Ce ne sont pas seulement les détectives qui ont été occupés depuis le meurtre des deux policiers. Les opérateurs du téléphone, aux quartiers généraux de la police ont eu leur part en recevant parfois jusqu’à 500 appels de la part de citoyens qui croyaient avoir vu les fugitifs et pouvoir aider la police.

Repris de justice

Louis Desrosiers le troisième individu que la police recherche à la suite du meurtre des constables Paquin et Duranleau, est l’adjoint caissier de la ville de Saint-Lambert. Alors qu’il occupait ce poste, il fut accusé de vol et condamné à un an de prison pour s’être approprié d’une somme de 20 000$.

Menaces proférées contre Ritchot

A-t-on affaire à des mystificateurs de goût douteux qui profitent de la tension causée par le double crime commis la semaine dernière à la Banque Canadienne Nationale pour se livrer à leurs sinistres blagues ?

A-t-on affaire à de réels complices des bandits en fuite qui veulent venger leurs comparses Perreault en effrayant les témoins, dont les faibles témoignages n’ont pu contribuer que de loin à lancer la police aux trousses du trio criminel dont un membre, Noël Cloutier, fut pincé par les policiers peu après l’attentat?

Il est impossible encore de le dire.

Chose certaine, la police ouvre l’œil et surveille de près le restaurant Ritchot. En effet, au cours de la fin de semaine, soit de samedi à lundi soir, cet endroit situé face à la Banque Canadienne Nationale, angle des rues Saint-Just et Notre-Dame, a reçu la visite de quelques louches individus, sans compter l’appel téléphonique rapporté aux policiers hier soir, par M. Ritchot.

Samedi soir, cinq jeunes gens aux allures suspectes ont été signalés aux environs du restaurant. Ils ne se sont livrés à aucun acte répréhensible, cependant.
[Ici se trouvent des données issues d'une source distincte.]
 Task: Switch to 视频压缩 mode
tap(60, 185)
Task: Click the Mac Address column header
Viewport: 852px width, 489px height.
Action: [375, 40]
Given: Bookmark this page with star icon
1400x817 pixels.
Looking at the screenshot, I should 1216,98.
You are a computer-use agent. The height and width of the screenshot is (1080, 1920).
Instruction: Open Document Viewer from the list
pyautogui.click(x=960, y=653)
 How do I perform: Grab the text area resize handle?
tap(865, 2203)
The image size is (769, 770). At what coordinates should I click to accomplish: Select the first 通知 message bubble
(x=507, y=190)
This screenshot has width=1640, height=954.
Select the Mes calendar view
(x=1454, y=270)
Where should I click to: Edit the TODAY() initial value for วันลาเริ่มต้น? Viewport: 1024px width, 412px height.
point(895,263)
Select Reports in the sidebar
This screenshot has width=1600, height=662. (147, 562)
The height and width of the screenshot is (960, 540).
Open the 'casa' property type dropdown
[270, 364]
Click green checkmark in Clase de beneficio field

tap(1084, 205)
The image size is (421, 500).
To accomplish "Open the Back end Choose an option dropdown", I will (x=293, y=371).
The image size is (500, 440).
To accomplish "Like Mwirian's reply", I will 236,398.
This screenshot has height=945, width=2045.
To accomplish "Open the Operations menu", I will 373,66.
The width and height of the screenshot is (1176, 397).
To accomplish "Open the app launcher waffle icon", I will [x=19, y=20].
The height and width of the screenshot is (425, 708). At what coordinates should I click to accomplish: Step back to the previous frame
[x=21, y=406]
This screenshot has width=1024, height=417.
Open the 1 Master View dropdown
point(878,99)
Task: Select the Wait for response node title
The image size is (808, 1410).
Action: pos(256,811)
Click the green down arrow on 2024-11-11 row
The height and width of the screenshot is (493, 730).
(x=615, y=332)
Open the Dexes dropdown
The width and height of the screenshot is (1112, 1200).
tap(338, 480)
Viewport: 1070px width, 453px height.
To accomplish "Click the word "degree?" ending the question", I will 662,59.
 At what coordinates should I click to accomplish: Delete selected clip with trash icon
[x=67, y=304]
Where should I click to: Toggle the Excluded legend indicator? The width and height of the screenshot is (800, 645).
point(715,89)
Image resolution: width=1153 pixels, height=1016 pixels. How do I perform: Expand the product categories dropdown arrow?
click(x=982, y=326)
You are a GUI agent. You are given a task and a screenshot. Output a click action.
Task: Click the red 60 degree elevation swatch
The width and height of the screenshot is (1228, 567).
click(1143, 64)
Hier soir, M. Ritchot fut demandé au téléphone : un inconnu lui posa quelques questions pour le moins menaçantes.

M. Ritchot est celui qui a pris le numéro de licence du Cadillac.

«C’est vous qui avez raconté à la police ce qui c’est passé ?»

Et finalement

«Nous passerons vous voir bientôt.»

Et l’inconnu raccrocha.

Farce ou réalité, les responsables de cet appel jouent un petit jeu dangereux qui pourra éventuellement leur coûter cher.

Quelque part

Nous avons rencontré hier soir M. Hilaire Beauregard, directeur adjoint de la police provinciale. Selon M. Beauregard, Donald Perreault a eu le temps de filer aux États-Unis ou quelque part dans l’Est de la province, où il se cache soigneusement. Par contre, Douglas Perreault serait toujours à Montréal.

Donald Perreault s’est enfui dès l’arrivée des policiers, alors que les premières balles sifflaient. Douglas, celui qui aurait tiré le plus grand nombre de balles et qui aurait même tiré sur un adversaire policier déjà étendu sur le carreau, a pu glisser entre les mains de la police, rue Aird, après s’être réfugié durant quelques minutes au logis de M. Caron. Il est certain que Douglas et Donald ne se sont point enfuis ensembles ; d’autant qu’il est difficile d’imaginer une rencontre entre Douglas et Donald sans qu’il y ait échange de coups meurtriers ; le premier ne peut oublier facilement que le second s’est enfui en laissant ses compères en danger d’être pris sur les lieux de leur attentat.